§ ASSIGNMENT: Could you set down exactly the lines in the records below between the line holding "Click the Task" and the line holding "Collapse the Currency GBP error message", inclusive?

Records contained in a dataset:
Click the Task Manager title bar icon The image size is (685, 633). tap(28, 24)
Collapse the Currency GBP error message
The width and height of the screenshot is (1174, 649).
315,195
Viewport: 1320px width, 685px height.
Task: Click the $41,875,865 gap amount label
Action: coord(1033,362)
---
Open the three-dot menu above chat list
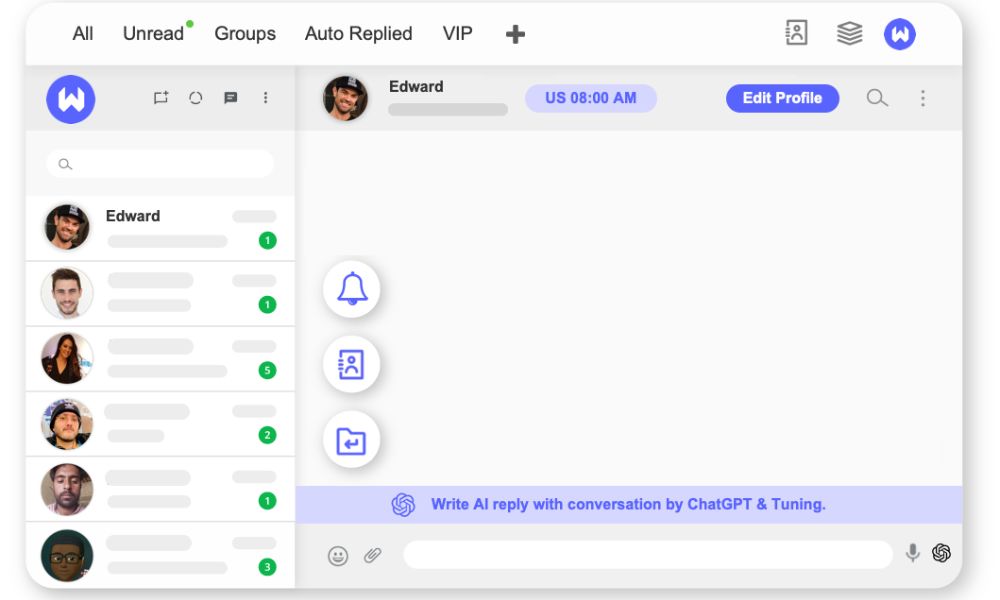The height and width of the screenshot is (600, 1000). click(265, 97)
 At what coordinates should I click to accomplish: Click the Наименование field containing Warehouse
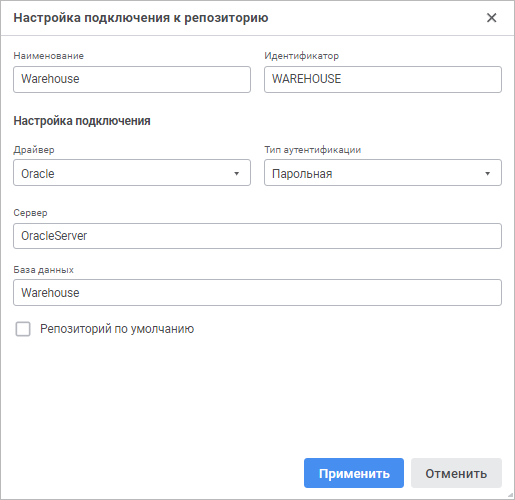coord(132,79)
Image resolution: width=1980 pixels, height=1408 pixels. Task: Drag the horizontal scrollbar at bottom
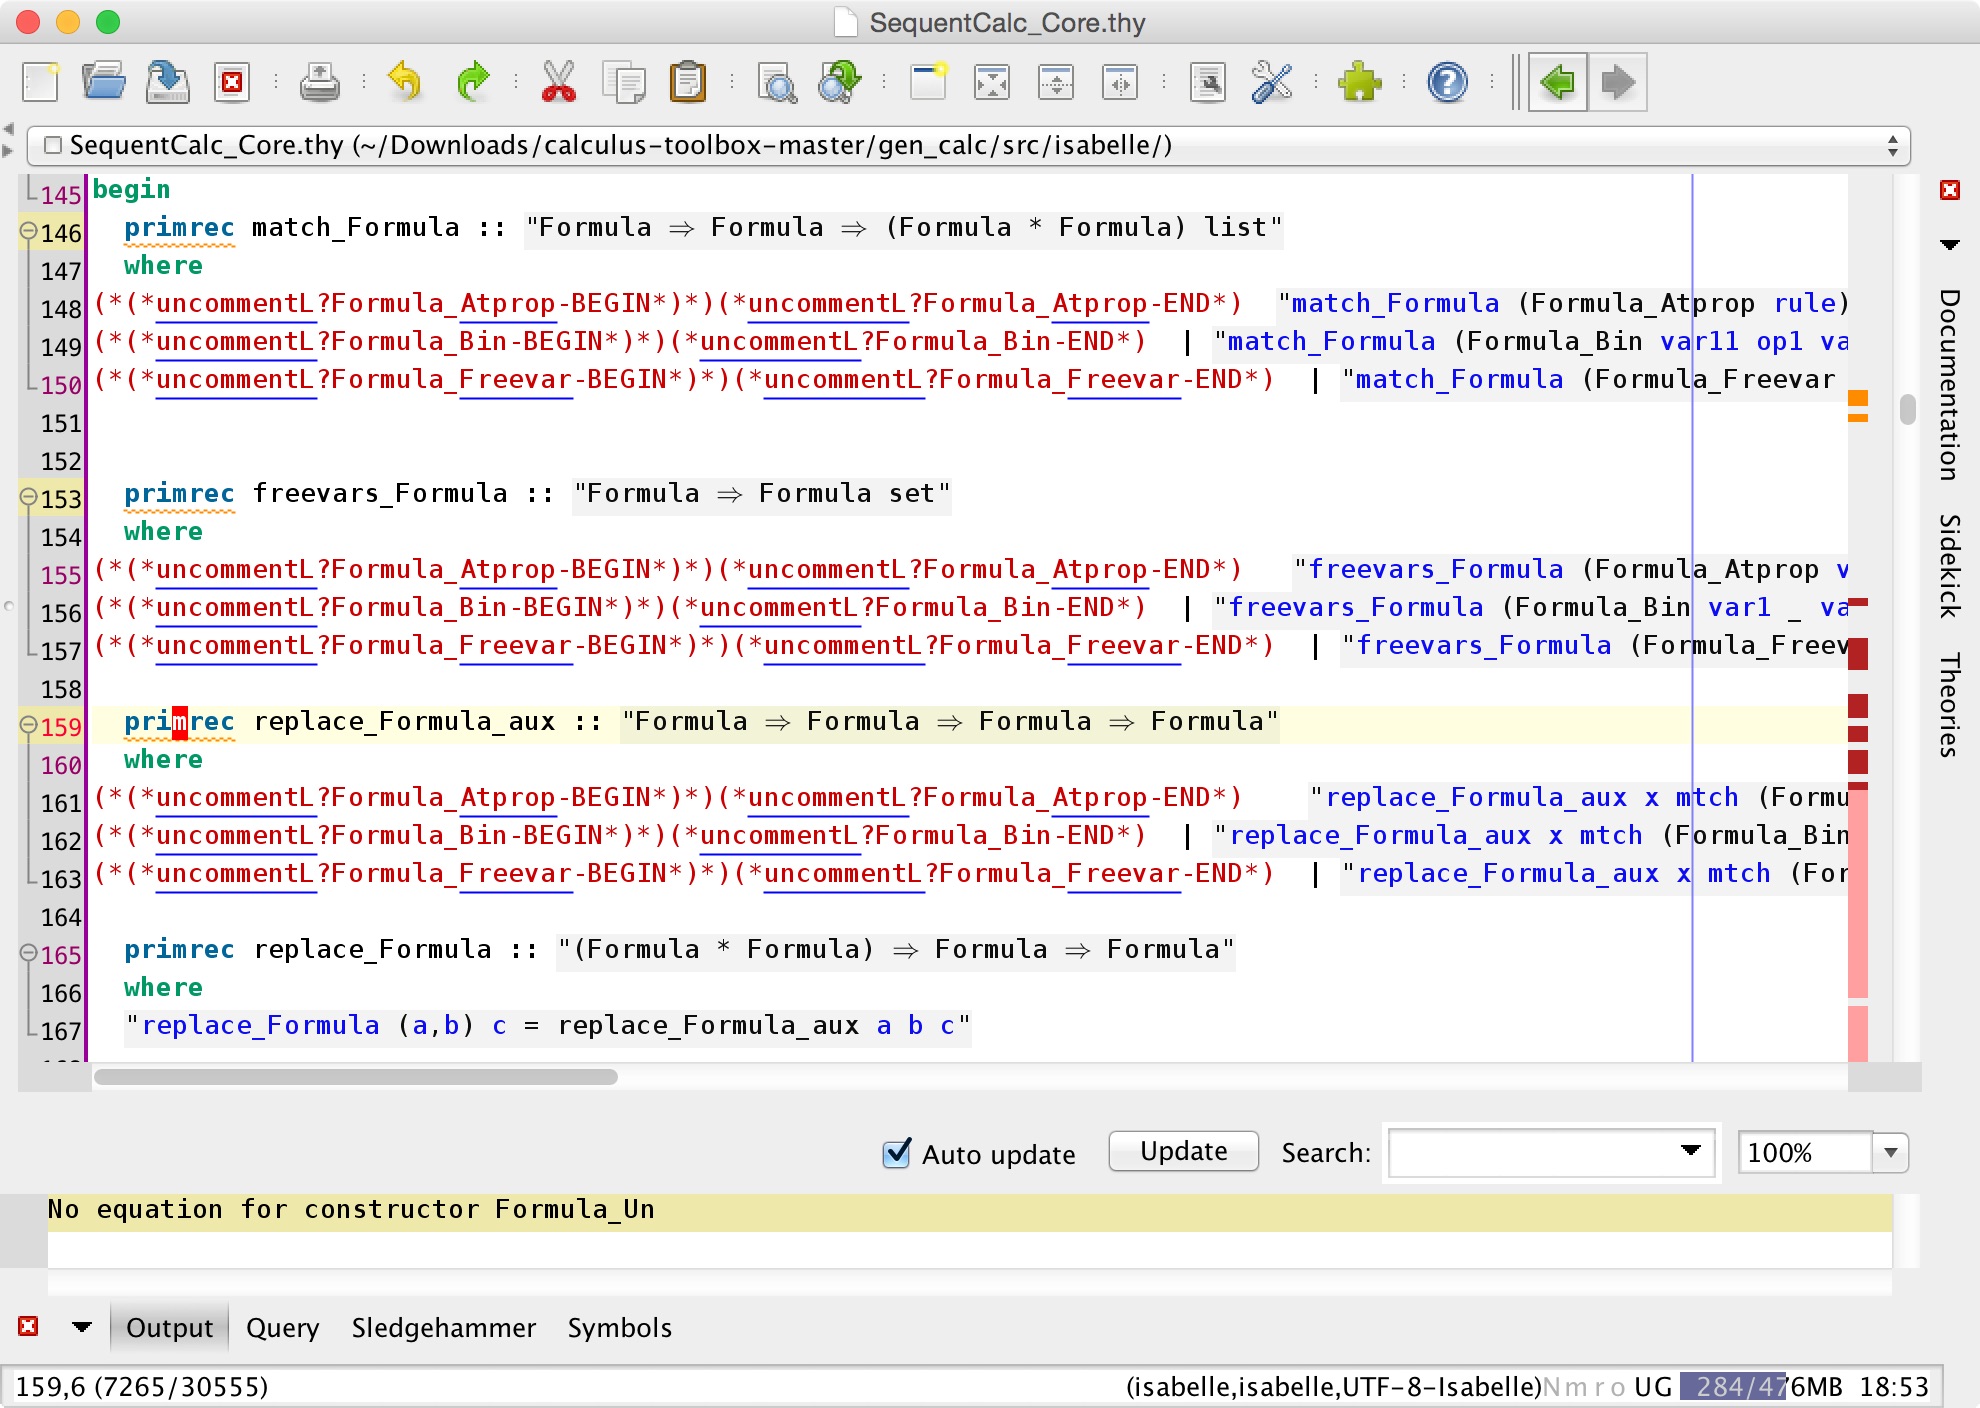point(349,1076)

§ EXPECTED ANSWER:
Click the Task Manager title bar icon The image size is (685, 633). tap(28, 24)
Collapse the Currency GBP error message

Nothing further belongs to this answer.